Help to improve performance of gradient calculation on tensor operations

I need help improving the performance of gradient calculation of a piece of my program, and understanding why it is performing as it does.

As part of a larger machine learning system, I need a pairwise similarity measure of the columns of two 3d tensors.

My implementation of this is as follows:

using Zygote
using Flux: softmax
using LinearAlgebra: dot

mynorm(itr) = sqrt(sum(x->x^2, itr))

cosinesim(u, v) = dot(u, v)/(mynorm(u)*mynorm(v))
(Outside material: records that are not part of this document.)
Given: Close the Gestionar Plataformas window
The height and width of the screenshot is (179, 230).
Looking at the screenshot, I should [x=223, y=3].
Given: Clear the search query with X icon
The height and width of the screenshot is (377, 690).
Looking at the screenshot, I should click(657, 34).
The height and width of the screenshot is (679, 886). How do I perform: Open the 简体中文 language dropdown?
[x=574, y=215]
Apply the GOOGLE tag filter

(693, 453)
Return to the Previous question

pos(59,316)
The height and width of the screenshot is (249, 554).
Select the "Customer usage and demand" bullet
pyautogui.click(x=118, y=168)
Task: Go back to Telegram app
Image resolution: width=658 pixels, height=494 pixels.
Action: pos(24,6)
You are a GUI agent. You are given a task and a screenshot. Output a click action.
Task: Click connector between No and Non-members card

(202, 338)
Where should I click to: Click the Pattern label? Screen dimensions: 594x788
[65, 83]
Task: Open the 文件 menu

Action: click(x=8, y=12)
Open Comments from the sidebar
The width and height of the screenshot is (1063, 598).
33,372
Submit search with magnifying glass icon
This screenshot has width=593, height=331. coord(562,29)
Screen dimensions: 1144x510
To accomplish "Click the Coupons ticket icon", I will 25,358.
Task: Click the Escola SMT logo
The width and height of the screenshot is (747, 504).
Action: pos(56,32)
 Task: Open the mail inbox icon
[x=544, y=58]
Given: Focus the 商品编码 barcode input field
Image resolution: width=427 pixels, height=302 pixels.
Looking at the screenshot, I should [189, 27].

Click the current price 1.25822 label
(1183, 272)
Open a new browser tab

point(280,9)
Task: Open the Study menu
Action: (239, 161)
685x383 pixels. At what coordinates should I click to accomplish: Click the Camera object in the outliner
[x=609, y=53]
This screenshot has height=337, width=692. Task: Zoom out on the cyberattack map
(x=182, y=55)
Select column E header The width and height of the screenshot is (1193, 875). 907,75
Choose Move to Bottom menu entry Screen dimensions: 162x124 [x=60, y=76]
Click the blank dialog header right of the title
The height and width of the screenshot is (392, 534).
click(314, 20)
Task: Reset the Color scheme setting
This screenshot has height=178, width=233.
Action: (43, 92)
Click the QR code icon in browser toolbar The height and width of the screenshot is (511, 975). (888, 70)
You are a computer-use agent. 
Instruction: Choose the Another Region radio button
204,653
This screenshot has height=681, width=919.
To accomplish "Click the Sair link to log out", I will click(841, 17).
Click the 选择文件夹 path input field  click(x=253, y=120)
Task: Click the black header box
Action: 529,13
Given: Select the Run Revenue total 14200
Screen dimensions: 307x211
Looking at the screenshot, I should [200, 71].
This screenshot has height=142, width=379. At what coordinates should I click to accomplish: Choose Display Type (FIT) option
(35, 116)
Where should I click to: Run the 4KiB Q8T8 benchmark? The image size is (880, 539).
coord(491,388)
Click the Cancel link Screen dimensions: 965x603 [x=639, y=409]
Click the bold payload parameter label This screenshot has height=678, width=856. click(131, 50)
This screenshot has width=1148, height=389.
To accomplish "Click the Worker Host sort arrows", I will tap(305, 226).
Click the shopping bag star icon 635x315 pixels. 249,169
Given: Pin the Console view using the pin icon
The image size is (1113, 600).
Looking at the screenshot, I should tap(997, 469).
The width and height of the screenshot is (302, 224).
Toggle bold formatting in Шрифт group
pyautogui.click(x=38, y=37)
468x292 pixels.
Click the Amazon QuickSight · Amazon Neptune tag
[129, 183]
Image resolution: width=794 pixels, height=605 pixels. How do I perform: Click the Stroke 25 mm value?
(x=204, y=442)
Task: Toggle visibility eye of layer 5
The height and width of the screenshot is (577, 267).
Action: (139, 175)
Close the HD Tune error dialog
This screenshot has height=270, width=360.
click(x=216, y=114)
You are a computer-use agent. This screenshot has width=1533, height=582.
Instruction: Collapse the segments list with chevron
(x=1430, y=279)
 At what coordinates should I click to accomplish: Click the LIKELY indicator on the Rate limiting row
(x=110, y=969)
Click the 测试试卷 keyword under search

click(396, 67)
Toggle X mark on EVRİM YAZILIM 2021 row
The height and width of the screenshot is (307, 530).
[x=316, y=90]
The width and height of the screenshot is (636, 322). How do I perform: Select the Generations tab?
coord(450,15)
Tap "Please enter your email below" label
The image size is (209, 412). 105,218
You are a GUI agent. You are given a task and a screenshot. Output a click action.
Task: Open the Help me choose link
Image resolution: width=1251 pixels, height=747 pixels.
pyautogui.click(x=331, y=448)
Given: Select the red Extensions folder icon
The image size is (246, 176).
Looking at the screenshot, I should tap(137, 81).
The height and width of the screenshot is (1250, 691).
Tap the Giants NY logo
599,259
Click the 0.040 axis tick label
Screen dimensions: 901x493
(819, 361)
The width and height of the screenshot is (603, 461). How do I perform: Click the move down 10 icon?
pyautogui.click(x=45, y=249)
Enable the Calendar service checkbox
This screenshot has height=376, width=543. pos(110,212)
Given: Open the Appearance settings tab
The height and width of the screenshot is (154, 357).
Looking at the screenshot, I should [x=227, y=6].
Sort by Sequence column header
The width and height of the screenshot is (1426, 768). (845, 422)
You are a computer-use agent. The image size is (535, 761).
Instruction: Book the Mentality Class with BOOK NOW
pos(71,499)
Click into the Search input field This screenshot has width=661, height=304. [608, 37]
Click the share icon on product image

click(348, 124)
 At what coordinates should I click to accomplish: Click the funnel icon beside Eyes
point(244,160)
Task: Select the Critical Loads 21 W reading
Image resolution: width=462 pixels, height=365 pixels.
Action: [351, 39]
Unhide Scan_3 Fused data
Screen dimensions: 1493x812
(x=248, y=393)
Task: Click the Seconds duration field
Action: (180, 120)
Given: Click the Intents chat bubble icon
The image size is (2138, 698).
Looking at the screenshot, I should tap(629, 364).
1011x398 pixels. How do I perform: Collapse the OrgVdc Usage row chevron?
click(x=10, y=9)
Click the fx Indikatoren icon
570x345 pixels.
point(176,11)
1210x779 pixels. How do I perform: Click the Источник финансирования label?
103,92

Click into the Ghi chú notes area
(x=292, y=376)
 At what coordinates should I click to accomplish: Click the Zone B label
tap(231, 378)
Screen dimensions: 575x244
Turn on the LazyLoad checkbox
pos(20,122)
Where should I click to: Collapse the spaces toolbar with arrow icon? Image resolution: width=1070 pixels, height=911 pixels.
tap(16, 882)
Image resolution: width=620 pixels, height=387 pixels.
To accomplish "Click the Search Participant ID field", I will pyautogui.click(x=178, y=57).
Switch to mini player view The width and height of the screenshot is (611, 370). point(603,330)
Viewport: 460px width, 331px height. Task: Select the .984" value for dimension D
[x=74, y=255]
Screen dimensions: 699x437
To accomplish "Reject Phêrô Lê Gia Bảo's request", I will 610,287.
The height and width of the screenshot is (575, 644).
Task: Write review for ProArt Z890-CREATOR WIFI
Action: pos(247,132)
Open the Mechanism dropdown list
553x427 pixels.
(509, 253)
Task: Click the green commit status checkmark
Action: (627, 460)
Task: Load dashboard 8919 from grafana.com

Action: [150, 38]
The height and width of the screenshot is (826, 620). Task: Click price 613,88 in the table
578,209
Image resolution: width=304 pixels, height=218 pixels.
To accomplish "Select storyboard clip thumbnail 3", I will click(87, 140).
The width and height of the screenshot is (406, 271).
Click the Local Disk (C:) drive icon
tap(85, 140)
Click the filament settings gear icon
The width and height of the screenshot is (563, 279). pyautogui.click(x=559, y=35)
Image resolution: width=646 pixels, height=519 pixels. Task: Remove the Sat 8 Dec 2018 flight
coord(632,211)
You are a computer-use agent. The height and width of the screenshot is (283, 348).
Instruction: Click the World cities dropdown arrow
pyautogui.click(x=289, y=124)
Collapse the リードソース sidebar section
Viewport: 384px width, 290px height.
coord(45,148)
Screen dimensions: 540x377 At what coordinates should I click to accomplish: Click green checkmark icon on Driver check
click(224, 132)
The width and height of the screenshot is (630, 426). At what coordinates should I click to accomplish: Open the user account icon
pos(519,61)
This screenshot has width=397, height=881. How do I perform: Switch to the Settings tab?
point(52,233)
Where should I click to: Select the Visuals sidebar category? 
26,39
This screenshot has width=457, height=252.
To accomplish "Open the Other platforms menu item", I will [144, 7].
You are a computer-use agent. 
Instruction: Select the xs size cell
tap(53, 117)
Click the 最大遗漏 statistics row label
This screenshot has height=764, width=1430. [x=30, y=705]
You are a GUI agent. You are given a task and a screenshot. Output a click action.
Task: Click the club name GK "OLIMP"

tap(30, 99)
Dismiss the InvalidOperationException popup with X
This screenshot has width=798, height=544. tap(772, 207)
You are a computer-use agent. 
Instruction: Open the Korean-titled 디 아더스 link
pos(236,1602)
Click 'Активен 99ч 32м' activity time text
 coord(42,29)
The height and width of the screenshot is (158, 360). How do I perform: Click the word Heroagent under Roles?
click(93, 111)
function _pairwise!(r::Zygote.Buffer{T, Array{T, 3}},
                    a::AbstractArray{T, 3},
                    b::AbstractArray{T, 3}, K::Function) where T
    na = size(a, 2)
    nb = size(b, 2)
    batchsize = size(a, 3)
    size(r) == (nb, na, batchsize) || throw(DimensionMismatch("incorrect size of r. Expected $((nb, na, batchsize)), got $(size(r))"))
    @inbounds for k = 1:batchsize
        @inbounds for j = 1:na
            aj = view(a, :, j, k)
            @inbounds for i = 1:nb
                bi = view(b, :, i, k)
                r[i, j, k] = K(bi, aj)
            end
        end
    end
    r
end


function pairwise(a::AbstractArray{T, 3}, b::AbstractArray{T, 3}, K=cosinesim) where {T}
    W, R, batchsize = size(a)
    _, N, _ = size(b)
    out = Zygote.Buffer(a, eltype(a), (N, R, batchsize))
    _pairwise!(out, a, b, K)
    @views for b in 1:batchsize
        out[:, :, b] = softmax(out[:, :, b]; dims=1)
    end
    copy(out)::Array{T, 3}
end

totalsum(a, b) = sum(pairwise(a, b))

I tried using Distances.jl at first, but their methods were not directly differentiable, so I implemented my own pairwise!-method using a Buffer to allow array mutation.
Each column also needs to be softmaxed, which of course complicates the implementation a bit.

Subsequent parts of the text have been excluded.